Page:Bouchor - Les Symboles, première série.djvu/141

Cette page n’a pas encore été corrigée


ALLAT


Écoute : je te hais. Souviens-toi que jadis
Flottait, seule, une morne et brumeuse étendue :
Le chaos de la mer. Quelle plainte éperdue
Un jour fit tressaillir le silence éternel !
Tout l’océan geignait pour enfanter le ciel.
La terre aussi parut. Nulle fleur n’était née ;
Pas un roseau.
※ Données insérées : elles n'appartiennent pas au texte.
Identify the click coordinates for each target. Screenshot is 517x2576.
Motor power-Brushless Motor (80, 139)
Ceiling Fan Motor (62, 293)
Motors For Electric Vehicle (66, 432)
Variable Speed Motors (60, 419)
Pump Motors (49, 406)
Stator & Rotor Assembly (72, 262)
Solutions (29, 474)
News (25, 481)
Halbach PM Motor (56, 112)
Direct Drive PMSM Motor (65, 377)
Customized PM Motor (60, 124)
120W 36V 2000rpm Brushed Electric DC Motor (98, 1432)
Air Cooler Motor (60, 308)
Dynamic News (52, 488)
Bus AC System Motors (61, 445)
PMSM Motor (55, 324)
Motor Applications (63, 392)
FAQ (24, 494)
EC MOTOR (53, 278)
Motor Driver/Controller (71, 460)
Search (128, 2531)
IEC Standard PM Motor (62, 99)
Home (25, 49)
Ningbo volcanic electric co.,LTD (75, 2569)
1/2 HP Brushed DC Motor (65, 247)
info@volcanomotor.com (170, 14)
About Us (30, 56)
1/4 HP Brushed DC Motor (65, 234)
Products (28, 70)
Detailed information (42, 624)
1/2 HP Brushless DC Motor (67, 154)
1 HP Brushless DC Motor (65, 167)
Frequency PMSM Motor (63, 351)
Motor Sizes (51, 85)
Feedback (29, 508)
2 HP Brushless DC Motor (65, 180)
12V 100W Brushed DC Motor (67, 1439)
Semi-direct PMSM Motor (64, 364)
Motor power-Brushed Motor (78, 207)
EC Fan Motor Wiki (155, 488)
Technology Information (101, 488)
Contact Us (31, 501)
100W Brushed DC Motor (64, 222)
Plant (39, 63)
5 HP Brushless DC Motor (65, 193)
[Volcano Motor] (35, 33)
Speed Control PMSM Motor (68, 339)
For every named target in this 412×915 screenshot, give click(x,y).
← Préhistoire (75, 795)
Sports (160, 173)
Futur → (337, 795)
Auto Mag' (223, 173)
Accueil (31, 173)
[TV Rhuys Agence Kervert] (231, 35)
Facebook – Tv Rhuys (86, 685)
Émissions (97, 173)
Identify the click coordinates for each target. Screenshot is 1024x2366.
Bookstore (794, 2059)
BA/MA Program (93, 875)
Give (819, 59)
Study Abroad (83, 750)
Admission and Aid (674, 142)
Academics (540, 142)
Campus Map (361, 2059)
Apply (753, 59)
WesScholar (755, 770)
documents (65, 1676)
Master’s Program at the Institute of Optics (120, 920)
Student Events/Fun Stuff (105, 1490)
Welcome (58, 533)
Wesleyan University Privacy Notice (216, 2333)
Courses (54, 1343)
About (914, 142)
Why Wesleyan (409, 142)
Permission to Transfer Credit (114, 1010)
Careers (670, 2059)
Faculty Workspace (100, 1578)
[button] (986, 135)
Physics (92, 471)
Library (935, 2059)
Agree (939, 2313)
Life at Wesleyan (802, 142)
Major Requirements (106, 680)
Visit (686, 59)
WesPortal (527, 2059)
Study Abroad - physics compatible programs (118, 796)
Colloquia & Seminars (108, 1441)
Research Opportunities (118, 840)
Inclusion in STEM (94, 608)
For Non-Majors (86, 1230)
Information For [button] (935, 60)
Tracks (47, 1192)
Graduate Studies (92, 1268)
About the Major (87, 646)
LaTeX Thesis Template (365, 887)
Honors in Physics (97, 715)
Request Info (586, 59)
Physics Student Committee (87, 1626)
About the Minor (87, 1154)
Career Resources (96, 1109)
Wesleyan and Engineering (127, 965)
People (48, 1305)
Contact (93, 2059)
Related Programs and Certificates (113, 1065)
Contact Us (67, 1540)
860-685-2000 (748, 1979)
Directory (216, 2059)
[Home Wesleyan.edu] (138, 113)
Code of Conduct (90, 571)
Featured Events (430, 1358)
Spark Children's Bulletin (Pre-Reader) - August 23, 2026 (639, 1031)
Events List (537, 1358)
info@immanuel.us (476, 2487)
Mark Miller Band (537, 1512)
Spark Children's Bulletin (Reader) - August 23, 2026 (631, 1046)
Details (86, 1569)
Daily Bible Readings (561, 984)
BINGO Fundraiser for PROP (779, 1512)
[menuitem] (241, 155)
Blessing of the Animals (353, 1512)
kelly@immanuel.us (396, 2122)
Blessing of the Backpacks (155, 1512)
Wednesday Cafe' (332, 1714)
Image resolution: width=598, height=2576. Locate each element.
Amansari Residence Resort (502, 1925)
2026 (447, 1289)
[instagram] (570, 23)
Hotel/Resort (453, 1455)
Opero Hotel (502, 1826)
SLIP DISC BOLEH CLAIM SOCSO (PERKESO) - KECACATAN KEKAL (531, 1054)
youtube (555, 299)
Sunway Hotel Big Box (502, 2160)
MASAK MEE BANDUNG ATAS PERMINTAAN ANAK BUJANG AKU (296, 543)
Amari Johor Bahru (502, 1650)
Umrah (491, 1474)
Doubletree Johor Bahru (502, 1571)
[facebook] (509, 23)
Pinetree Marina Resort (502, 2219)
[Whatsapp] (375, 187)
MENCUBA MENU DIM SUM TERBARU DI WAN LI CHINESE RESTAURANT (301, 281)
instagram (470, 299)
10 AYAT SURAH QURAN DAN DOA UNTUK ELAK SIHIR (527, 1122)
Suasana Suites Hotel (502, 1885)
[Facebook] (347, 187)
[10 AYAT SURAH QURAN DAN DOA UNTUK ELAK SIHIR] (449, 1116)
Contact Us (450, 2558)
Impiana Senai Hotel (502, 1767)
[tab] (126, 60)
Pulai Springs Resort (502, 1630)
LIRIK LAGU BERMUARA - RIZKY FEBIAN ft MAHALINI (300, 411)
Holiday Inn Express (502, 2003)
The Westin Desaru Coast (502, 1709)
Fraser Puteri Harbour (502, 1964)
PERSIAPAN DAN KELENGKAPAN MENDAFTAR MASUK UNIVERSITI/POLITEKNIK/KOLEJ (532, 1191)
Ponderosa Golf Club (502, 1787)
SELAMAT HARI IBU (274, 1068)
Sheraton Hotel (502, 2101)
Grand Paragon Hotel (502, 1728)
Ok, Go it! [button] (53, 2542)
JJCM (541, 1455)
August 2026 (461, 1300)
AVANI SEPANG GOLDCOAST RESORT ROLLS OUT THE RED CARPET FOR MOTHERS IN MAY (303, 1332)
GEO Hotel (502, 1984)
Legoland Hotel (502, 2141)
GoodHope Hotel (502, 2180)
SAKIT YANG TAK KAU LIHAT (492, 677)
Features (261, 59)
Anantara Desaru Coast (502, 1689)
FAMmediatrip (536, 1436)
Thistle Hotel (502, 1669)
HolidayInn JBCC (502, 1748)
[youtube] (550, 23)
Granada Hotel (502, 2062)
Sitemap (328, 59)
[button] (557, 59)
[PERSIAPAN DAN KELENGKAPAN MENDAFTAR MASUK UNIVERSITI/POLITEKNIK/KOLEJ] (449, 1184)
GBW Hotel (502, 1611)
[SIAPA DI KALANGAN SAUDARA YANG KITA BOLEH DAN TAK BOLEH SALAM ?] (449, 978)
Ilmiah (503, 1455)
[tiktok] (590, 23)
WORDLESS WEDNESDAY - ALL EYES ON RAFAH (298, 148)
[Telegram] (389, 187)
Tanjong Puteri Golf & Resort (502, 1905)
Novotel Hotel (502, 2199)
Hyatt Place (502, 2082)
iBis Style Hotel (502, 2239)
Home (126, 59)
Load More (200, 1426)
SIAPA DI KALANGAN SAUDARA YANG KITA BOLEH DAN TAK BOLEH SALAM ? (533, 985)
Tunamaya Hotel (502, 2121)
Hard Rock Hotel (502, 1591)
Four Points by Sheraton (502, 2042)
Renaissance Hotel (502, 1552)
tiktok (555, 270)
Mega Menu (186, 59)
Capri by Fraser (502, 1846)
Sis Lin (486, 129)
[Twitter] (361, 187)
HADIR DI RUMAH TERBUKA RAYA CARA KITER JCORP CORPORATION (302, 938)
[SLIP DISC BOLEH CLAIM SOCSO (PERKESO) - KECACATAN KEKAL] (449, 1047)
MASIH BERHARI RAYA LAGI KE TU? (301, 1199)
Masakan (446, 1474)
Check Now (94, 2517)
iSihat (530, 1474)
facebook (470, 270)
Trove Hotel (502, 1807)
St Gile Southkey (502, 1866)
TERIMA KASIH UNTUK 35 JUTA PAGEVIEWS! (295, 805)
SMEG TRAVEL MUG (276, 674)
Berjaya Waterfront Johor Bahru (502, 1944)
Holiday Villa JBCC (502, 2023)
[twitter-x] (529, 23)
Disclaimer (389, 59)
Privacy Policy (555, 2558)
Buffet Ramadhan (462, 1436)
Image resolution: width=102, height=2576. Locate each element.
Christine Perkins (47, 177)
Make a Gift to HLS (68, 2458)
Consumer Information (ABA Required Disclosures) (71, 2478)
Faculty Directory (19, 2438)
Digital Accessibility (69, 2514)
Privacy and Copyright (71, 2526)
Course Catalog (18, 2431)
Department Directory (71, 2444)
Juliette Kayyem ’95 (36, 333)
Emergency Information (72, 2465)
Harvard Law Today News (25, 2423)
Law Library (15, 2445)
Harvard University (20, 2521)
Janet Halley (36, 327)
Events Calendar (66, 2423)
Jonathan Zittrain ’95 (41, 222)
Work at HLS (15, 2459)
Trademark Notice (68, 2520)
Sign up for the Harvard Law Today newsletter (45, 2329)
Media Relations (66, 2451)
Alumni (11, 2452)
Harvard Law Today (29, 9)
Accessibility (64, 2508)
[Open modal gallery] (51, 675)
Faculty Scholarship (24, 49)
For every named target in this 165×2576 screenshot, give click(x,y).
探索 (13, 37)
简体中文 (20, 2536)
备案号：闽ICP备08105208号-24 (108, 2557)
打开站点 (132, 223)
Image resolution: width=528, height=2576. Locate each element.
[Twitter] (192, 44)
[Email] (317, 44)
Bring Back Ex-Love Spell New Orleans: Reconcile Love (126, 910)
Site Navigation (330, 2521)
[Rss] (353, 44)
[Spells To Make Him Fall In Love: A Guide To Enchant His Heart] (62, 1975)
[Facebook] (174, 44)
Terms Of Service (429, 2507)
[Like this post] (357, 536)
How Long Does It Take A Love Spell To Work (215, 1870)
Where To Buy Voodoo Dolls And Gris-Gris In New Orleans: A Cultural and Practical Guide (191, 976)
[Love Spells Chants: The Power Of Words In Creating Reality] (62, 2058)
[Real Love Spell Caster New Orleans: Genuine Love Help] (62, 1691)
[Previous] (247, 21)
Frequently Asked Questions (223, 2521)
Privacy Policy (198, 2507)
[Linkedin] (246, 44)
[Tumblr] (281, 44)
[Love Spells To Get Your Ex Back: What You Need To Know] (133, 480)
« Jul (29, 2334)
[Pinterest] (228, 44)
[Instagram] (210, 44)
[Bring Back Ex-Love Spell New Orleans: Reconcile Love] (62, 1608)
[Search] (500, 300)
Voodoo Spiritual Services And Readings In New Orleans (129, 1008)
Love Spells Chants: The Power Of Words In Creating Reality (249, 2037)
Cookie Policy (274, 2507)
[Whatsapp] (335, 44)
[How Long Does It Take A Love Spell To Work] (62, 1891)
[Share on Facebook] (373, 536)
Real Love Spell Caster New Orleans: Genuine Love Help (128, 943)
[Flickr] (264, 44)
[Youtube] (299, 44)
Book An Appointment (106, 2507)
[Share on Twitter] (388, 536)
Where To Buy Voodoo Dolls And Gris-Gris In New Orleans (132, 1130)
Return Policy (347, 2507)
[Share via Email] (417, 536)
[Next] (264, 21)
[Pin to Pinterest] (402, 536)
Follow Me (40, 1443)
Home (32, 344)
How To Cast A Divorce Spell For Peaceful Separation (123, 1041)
Le monde, encor sans destinée,
Attendait que les dieux sortissent de la mer.
Anou qui le premier foula le sol amer
Dans sa vaste pensée absorba l’existence ;
L’univers fut en lui ; tout devint sa substance.
Eà surgit ensuite, et, porté sur les flots,
D’un souffle intelligent pénétra le chaos.
Longtemps Bel fut songeur ; il fit des lois sévères
Et dans le stable azur régla l’ordre des sphères.
C’est alors que nos yeux s’ouvrirent au grand jour.
Tu montas vers le ciel, toi, faite pour l’amour ;
Et moi j’eus en partage, avec l’horreur de vivre,
Une terne couronne et mon sceptre de cuivre.


ISTAR


Oh ! que je baise enfin les yeux du bien aimé !…


ALLAT


Je déteste le jour où le ciel fut nommé.